Contrariamente, individui e gruppi che consumano ketamina, cannabis, cocaina ed eroina – soprattutto se poveri e appartenenti a gruppi storicamente marginalizzati (BIPOC: Black, Indigenous and People of Colour) – in un contesto non clinico, continuano ad essere puniti, stigmatizzati e isolati come risultato di un’ipocrita Guerra alle Droghe. 

Considerando tutto ciò, potrebbe la medicalizzazione essere di beneficio anche per loro?

 

 

Screenshot di una pubblicità sponsorizzata su Facebook dalla start-up Earth Resonance che promuove il microdosing per incrementare la produttività.

 

Una storia controversa

 

Nell’episodio 25 del podcast “Crackdown”, Garth – conduttore ed ex-consumatore di eroina di Vancouver, BC – si lancia in un’affascinante conversazione con Nancy Campbell, storica delle Scienze, sullo sviluppo del modello BDMA. L’episodio rivela la controversa storia del modello patologico della tossicodipendenza attraverso l’analisi del film “The Narcotic Farm” (“la Fattoria di Narcotici”), il quale documenta la fondazione della prima prigione / ospedale a Lexington, Stati Uniti, dove le persone con problemi di abuso di sostanze venivano inviati allo scopo di riabilitazione, mentre venivano anche utilizzati come cavie per la ricerca delle cause psicologiche della dipendenza.

Nancy e Garth credono che questo approccio abbia solo fomentato l’idea che le persone che fanno uso di droghe debbano essere curate e “riparate”, sostenendo che questi approcci riduttivi non prendono in considerazione i fattori sociali e strutturali più ampi come il razzismo e la povertà. Inoltre, il modello medico priva le persone del loro potere di decidere per sé stessi, e lo mette nelle mani di dottori e psichiatri.

“Non penso che la scienza verrà mai a termini con i tipi di condizioni politiche, economiche, sociali, né tanto meno con la violenza sistemica a cui le persone sono sottoposte”, afferma Nancy.
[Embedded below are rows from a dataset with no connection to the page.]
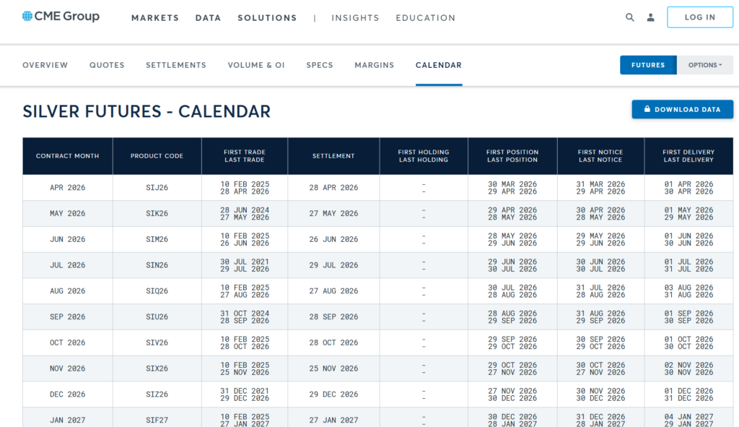Click the lock icon on Download Data
Screen dimensions: 739x427
coord(647,109)
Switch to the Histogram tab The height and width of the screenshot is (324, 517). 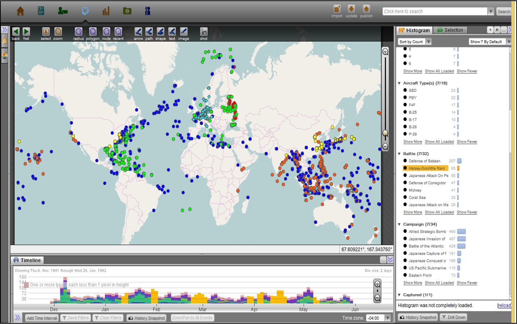click(414, 30)
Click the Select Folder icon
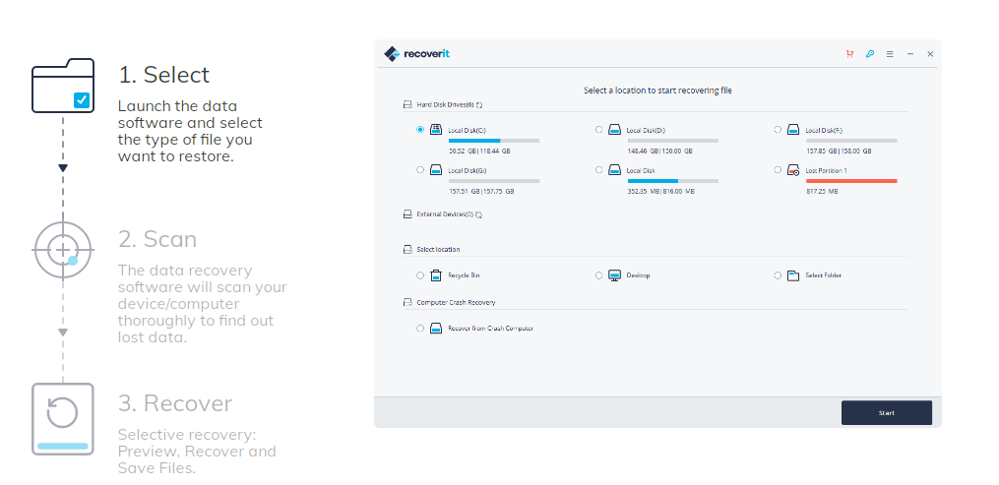Image resolution: width=999 pixels, height=485 pixels. (793, 275)

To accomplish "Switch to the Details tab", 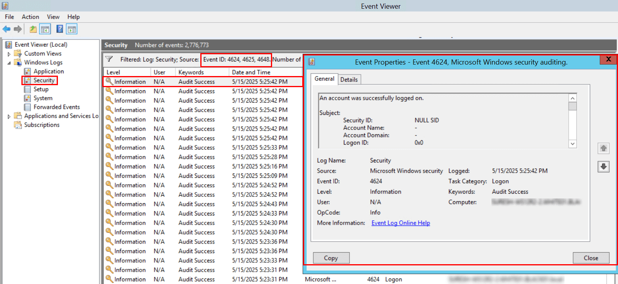I will pos(349,79).

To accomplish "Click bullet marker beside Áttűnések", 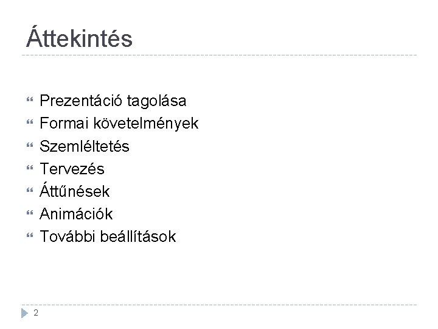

La dipendenza è un problema complesso. Non esiste una soluzione semplice. La medicalizzazione, nonostante i suoi buoni propositi, potrebbe aumentare le inegualità sanitarie, limitare l’accesso a scorte sicure, e peggiorare la stigmatizzazione verso i “cattivi consumatori”. Concentrarsi sulla salute e sul comportamento individuale potrebbe distrarci dal lavoro necessario al livello collettivo e strutturale.